*** Data for review Section Begins ***

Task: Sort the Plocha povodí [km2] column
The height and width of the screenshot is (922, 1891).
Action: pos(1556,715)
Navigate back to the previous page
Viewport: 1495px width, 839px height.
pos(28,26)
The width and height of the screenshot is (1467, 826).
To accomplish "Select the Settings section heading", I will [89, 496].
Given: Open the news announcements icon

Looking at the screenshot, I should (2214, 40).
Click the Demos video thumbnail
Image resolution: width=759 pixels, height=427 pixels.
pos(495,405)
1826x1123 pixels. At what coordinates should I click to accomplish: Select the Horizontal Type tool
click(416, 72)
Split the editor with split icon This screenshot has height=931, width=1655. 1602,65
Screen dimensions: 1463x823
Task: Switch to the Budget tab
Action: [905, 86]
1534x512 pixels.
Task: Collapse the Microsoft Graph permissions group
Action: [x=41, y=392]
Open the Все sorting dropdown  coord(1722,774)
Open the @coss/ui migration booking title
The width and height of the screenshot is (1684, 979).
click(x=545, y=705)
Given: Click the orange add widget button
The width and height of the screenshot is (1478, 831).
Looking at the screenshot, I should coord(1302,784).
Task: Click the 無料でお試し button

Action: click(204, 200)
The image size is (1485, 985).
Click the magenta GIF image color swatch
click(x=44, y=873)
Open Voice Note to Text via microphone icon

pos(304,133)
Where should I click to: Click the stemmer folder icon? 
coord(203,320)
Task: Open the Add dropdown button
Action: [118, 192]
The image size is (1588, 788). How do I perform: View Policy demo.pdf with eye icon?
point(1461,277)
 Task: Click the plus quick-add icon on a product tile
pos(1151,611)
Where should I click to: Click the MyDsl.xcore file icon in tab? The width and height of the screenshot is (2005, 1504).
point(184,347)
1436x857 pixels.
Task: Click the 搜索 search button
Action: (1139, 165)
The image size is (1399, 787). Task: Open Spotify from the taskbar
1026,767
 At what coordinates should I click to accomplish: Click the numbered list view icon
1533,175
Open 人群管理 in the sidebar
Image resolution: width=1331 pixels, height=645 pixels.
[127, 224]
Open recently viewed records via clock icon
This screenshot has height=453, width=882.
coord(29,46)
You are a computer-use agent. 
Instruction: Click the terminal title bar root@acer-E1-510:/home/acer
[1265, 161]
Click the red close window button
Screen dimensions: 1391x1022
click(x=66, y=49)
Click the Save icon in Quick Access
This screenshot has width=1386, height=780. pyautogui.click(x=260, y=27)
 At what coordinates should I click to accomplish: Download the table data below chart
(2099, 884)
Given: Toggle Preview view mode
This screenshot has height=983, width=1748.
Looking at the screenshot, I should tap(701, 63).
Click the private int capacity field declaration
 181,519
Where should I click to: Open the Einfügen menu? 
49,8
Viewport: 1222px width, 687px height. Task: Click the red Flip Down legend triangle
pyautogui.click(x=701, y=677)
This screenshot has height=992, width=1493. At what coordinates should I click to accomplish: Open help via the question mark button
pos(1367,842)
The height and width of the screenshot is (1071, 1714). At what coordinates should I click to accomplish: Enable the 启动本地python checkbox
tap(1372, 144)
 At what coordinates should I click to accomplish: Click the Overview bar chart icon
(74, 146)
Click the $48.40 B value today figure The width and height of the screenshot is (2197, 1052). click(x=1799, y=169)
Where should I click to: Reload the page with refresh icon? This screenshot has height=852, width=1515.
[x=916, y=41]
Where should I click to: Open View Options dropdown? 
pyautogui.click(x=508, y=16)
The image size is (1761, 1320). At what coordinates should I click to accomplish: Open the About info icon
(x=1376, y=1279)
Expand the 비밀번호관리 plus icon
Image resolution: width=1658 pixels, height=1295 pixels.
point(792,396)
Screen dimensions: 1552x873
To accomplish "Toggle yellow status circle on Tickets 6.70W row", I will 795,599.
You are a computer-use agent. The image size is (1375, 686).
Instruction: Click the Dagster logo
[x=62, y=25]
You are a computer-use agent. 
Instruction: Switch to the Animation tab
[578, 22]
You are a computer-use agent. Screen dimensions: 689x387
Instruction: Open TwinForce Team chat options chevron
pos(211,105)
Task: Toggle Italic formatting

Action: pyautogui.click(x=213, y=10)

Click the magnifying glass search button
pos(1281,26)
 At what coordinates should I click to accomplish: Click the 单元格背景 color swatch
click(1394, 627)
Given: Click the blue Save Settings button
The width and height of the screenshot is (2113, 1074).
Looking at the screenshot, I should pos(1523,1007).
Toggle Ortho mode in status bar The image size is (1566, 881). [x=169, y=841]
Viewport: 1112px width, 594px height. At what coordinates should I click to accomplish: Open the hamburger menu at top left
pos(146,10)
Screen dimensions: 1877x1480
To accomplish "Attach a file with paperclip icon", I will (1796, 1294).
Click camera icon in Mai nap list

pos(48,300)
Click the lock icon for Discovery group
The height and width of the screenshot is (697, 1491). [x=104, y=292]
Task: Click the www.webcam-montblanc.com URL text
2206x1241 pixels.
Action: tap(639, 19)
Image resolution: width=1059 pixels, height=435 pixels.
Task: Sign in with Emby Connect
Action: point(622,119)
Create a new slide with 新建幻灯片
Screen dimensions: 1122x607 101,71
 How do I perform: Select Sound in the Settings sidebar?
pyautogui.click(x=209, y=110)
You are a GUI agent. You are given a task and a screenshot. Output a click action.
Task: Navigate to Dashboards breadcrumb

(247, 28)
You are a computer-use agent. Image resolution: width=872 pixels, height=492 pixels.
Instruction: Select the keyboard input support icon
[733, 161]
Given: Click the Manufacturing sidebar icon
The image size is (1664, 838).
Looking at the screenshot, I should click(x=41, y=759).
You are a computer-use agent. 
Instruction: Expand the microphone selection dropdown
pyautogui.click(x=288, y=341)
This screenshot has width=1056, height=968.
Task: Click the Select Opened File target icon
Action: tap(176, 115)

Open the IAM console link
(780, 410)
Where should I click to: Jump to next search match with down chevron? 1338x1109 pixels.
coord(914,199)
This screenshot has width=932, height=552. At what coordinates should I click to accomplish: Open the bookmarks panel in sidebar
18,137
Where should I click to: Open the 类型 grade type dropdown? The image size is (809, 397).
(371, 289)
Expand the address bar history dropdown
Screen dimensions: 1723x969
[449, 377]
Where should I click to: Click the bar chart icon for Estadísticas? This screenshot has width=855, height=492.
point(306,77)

*** Data for review Section Ends ***

-- Assignment --
All lines from the opening of the records through the line where "The width and height of the screenshot is (1467, 826)." occurs are to be output verbatim. No other line belongs in the answer.

-- Task result --
Task: Sort the Plocha povodí [km2] column
The height and width of the screenshot is (922, 1891).
Action: pos(1556,715)
Navigate back to the previous page
Viewport: 1495px width, 839px height.
pos(28,26)
The width and height of the screenshot is (1467, 826).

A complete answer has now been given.